*HOW TO COMPLETE THIS TASK:* In the entries below, count every line that has the string "showing", and answer with that count alone.

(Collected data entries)
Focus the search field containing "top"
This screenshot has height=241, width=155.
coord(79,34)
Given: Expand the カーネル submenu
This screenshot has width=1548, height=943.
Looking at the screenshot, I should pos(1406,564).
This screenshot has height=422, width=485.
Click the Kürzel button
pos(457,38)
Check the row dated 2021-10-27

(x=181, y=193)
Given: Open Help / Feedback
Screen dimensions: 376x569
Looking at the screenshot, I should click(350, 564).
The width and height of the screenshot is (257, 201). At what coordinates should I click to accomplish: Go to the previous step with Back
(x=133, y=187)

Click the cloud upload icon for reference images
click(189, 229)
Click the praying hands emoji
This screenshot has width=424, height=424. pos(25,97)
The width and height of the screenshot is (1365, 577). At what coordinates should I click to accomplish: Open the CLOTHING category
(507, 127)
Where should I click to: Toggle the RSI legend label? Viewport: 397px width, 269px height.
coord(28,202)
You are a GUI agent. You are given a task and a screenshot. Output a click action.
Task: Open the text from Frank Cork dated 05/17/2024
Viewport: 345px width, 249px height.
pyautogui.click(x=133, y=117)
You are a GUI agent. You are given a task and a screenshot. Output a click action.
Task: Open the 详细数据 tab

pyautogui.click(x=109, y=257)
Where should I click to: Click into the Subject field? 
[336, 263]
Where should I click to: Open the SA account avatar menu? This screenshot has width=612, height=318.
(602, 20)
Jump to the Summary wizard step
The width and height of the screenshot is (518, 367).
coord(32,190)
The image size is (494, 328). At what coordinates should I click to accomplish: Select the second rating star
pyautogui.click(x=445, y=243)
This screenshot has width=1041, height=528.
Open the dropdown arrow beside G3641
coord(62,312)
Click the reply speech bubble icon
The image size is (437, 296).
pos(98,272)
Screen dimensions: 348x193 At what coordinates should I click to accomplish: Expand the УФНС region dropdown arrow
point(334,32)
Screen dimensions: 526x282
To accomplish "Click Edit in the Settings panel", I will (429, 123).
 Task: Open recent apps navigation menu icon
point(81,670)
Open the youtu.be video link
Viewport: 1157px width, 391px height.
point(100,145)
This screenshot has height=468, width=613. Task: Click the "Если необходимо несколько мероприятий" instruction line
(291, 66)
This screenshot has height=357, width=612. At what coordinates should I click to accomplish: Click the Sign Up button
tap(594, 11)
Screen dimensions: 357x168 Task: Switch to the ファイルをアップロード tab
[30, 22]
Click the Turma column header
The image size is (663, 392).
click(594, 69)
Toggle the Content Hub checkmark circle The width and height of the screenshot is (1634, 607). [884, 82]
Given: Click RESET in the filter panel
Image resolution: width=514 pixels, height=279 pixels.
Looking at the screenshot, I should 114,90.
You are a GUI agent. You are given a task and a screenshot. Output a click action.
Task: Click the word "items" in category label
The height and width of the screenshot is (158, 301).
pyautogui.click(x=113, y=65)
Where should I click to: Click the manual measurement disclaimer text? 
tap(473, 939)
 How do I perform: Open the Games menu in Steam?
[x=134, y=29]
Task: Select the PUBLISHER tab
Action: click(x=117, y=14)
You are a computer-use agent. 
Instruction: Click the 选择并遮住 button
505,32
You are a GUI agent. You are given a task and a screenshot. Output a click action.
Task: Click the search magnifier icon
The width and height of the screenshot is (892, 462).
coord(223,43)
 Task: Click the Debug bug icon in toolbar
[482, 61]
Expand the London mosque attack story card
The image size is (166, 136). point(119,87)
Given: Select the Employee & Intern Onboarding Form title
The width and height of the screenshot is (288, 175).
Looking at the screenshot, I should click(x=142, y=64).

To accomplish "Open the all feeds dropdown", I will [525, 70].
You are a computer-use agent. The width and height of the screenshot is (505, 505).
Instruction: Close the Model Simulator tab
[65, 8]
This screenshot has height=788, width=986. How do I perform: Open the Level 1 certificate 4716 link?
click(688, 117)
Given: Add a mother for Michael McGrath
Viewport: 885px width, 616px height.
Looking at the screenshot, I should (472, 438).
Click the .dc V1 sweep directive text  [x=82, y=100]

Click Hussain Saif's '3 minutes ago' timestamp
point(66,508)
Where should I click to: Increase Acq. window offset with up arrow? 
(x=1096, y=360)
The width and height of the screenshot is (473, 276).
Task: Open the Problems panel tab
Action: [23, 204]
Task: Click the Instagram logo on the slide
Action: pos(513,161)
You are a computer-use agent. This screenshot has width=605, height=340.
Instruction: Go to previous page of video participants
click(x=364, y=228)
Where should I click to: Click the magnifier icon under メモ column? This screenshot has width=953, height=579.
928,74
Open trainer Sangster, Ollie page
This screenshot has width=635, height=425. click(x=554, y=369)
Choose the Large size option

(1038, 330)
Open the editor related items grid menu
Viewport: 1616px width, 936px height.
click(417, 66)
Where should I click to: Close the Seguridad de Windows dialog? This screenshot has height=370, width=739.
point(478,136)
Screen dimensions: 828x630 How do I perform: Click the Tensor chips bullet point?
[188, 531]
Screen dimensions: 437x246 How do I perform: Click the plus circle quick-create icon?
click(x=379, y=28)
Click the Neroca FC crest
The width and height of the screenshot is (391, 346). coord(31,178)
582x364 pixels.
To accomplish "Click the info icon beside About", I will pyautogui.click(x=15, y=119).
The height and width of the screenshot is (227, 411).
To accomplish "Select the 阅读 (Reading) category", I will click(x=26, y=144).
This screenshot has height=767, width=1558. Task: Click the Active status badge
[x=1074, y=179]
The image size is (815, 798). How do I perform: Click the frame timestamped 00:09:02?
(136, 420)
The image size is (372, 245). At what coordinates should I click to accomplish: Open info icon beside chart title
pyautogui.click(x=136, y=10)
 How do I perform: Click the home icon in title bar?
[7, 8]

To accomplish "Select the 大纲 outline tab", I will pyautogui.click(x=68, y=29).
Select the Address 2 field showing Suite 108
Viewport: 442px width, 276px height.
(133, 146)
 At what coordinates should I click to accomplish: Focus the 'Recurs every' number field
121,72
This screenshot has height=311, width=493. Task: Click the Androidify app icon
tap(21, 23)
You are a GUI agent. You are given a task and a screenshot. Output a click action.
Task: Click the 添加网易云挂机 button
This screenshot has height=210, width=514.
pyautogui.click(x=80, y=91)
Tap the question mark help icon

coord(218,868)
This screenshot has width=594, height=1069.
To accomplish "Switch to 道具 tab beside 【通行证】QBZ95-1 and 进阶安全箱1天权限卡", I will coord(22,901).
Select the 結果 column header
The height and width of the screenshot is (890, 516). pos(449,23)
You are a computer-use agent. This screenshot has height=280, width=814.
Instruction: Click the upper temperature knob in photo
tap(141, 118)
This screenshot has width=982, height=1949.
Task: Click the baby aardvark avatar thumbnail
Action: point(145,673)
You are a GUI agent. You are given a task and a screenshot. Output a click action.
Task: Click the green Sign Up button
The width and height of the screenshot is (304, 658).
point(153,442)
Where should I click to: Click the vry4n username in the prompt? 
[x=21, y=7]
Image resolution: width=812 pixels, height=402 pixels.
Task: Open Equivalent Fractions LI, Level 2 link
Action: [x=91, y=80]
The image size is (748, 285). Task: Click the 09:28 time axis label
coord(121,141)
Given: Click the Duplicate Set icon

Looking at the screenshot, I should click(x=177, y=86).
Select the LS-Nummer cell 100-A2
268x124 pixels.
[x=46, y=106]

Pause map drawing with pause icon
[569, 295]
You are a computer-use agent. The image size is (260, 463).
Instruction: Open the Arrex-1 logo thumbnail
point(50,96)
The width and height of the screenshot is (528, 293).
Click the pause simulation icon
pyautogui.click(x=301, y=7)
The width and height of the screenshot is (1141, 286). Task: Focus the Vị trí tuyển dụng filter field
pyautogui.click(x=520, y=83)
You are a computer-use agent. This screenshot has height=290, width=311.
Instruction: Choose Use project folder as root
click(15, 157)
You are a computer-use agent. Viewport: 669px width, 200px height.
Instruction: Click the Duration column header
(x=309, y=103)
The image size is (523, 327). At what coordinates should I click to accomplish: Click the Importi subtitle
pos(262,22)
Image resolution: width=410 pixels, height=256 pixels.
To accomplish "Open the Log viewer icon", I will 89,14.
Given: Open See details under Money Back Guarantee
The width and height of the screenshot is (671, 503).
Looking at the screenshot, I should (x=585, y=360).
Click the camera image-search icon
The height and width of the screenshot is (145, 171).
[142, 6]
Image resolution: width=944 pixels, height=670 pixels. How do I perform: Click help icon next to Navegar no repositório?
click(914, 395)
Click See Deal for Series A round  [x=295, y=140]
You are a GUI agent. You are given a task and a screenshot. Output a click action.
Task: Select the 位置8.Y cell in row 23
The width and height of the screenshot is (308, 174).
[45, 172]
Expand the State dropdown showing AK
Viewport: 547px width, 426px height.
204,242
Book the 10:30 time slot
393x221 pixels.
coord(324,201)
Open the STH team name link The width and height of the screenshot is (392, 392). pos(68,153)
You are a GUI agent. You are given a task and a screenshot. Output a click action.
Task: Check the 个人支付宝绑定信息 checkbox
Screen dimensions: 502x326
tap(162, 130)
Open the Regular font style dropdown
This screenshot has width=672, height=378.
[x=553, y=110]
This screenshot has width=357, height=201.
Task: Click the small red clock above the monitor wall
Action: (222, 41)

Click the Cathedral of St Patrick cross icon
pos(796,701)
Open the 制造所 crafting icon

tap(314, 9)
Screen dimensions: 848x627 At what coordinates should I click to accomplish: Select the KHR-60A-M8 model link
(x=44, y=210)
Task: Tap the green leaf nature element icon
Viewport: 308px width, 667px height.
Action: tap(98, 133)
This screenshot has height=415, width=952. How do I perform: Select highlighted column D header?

*REPLY:* 2